In our opinion a `relationship in the nature of marriage’ is akin to a common law marriage. Common law marriages require that although not being formally married :-
(a) The couple must hold themselves out to society as being akin to spouses.
(b) They must be of legal age to marry.
(c) They must be otherwise qualified to enter into a legal marriage, including being unmarried.
(d) They must have voluntarily cohabited and held themselves out to the world as being akin to spouses for a significant period of time.
(see `Common Law Marriage’ in Wikipedia on Google) In our opinion a `relationship in the nature of marriage’ under the 2005 Act must also fulfill the above requirements, and in addition the parties must have lived together in a `shared household’ as defined in Section 2(s) of the Act. Merely spending weekends together or a one night stand would not make it a `domestic relationship’.

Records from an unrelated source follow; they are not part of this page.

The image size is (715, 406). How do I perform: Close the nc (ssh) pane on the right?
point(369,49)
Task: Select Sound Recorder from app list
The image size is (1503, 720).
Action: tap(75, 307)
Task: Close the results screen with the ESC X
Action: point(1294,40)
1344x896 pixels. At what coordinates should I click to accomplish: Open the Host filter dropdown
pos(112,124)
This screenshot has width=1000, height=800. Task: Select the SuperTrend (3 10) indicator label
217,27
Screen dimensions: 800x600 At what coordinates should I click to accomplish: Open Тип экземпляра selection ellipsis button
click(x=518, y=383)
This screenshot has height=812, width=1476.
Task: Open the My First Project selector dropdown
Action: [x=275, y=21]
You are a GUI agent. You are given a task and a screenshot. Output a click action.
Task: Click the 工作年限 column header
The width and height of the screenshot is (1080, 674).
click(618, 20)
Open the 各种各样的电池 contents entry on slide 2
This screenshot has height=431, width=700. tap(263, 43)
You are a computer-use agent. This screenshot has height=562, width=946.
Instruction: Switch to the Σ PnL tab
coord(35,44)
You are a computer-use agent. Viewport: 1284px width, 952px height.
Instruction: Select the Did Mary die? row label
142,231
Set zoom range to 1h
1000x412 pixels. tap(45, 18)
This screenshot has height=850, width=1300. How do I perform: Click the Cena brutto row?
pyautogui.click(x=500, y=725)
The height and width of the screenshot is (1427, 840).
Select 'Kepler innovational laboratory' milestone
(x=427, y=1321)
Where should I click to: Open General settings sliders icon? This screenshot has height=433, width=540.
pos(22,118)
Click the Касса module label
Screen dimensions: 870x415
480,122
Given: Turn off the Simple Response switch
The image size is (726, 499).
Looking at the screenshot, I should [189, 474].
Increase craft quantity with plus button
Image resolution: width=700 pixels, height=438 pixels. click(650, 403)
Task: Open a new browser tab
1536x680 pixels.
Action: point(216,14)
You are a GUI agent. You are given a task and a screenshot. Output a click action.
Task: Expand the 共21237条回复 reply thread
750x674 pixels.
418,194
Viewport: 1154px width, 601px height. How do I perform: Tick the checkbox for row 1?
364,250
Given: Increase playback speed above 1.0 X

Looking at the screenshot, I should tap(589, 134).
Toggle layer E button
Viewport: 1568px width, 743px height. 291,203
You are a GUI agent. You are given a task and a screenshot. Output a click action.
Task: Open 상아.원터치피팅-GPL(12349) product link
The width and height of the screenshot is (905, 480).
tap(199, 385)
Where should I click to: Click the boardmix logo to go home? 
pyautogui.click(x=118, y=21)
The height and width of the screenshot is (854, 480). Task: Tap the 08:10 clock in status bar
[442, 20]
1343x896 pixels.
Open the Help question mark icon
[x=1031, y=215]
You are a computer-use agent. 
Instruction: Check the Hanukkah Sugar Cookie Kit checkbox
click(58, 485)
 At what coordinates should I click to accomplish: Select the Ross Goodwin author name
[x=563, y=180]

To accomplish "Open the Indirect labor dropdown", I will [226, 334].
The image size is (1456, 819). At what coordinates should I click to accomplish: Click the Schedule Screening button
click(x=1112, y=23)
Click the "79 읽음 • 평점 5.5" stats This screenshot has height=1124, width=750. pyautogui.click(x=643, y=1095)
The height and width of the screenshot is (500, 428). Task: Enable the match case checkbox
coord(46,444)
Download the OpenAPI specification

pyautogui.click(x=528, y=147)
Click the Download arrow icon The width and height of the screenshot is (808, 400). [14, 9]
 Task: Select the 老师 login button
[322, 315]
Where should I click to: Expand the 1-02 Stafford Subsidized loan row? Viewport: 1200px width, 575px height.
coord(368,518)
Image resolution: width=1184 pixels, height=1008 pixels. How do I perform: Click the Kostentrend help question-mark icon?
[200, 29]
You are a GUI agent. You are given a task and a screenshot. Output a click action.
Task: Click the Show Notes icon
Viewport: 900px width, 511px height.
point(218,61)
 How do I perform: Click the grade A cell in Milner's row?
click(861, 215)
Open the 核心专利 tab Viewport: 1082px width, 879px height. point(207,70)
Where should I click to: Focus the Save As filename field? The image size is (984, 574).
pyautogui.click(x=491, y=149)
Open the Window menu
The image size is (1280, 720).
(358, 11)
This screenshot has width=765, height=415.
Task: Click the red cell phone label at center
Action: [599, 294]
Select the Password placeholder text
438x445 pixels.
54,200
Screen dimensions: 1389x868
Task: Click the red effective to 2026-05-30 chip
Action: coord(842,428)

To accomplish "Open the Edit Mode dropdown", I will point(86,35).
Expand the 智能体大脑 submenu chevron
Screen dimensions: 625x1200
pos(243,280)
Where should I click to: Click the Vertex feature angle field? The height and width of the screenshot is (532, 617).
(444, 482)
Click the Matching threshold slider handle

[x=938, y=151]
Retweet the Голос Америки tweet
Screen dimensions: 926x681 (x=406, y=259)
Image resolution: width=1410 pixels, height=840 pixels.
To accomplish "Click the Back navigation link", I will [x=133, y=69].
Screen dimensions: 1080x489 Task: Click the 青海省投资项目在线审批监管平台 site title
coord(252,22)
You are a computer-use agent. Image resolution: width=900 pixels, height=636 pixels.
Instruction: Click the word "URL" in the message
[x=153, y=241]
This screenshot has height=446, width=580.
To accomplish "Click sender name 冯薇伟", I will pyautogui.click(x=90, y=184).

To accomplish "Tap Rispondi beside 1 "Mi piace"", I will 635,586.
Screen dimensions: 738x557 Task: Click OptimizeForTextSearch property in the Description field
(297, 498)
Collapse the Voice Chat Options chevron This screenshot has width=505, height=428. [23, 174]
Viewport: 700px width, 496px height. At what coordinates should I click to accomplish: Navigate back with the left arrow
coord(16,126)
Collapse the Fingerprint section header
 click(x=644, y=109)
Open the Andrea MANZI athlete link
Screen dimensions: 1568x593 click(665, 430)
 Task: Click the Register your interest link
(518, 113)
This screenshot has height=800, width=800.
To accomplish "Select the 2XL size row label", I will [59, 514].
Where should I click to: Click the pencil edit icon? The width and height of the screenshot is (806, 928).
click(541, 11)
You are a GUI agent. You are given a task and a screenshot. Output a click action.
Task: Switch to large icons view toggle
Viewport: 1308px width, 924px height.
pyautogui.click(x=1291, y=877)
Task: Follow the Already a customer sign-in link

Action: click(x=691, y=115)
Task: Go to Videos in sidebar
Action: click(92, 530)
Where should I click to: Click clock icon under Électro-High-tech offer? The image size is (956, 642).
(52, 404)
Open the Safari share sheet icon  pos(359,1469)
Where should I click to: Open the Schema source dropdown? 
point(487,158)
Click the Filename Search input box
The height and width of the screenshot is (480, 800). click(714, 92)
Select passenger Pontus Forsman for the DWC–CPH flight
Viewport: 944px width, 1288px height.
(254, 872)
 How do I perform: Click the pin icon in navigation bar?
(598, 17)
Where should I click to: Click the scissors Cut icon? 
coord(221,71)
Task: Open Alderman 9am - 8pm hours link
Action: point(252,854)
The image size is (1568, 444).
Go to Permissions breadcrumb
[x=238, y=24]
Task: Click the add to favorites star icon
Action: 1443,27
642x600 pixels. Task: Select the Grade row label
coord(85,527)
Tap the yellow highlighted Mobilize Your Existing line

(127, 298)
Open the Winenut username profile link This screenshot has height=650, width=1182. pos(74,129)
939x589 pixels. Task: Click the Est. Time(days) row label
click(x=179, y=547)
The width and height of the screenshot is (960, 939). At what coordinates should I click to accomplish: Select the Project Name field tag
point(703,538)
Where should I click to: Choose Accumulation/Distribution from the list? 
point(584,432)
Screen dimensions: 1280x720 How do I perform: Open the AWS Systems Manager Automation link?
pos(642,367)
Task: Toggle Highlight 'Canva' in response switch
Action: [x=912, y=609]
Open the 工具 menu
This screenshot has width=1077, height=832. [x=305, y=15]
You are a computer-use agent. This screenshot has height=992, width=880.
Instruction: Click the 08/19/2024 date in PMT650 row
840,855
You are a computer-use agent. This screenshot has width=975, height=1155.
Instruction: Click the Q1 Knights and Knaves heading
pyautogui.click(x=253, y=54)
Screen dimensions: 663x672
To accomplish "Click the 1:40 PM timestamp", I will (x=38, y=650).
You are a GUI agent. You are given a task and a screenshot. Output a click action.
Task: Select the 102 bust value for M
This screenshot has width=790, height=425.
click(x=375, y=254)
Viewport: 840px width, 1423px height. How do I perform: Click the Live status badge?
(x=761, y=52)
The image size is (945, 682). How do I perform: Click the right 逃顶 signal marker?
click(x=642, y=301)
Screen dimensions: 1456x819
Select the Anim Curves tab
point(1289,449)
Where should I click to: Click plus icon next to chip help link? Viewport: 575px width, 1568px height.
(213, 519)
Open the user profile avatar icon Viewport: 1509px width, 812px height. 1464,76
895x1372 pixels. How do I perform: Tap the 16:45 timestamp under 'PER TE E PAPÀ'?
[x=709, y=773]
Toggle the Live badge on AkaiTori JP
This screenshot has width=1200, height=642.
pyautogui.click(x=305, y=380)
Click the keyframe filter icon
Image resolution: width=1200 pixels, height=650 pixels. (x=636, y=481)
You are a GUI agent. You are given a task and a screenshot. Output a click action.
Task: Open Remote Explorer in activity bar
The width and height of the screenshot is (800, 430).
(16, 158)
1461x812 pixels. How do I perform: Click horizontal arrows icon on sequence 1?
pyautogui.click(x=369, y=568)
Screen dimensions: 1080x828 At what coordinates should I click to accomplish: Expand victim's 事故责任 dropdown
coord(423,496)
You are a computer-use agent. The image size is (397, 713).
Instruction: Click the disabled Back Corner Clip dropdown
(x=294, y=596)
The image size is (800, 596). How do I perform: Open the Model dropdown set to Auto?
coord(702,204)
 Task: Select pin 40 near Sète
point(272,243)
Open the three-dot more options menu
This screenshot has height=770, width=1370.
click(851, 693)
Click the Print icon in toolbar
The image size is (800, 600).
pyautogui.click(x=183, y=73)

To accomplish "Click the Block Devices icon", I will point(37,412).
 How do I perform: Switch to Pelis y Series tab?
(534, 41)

Thus, the judgment clarifies the scope of the Act in its application to unmarried cohabitees. Although the conditions seem mostly sensible (except perhaps condition (c) which may exclude same-sex couples and unmarried partners of married persons), what is remarkable is that the judgment cites the anonymously-and-freely-editable Wikipedia as its source for laying down the conditions! Wouldn’t it have been better for the court to draw upon other jurisdictions dealing with the same issues instead (see the Report of the UK Law Commission on Cohabitation, for example)?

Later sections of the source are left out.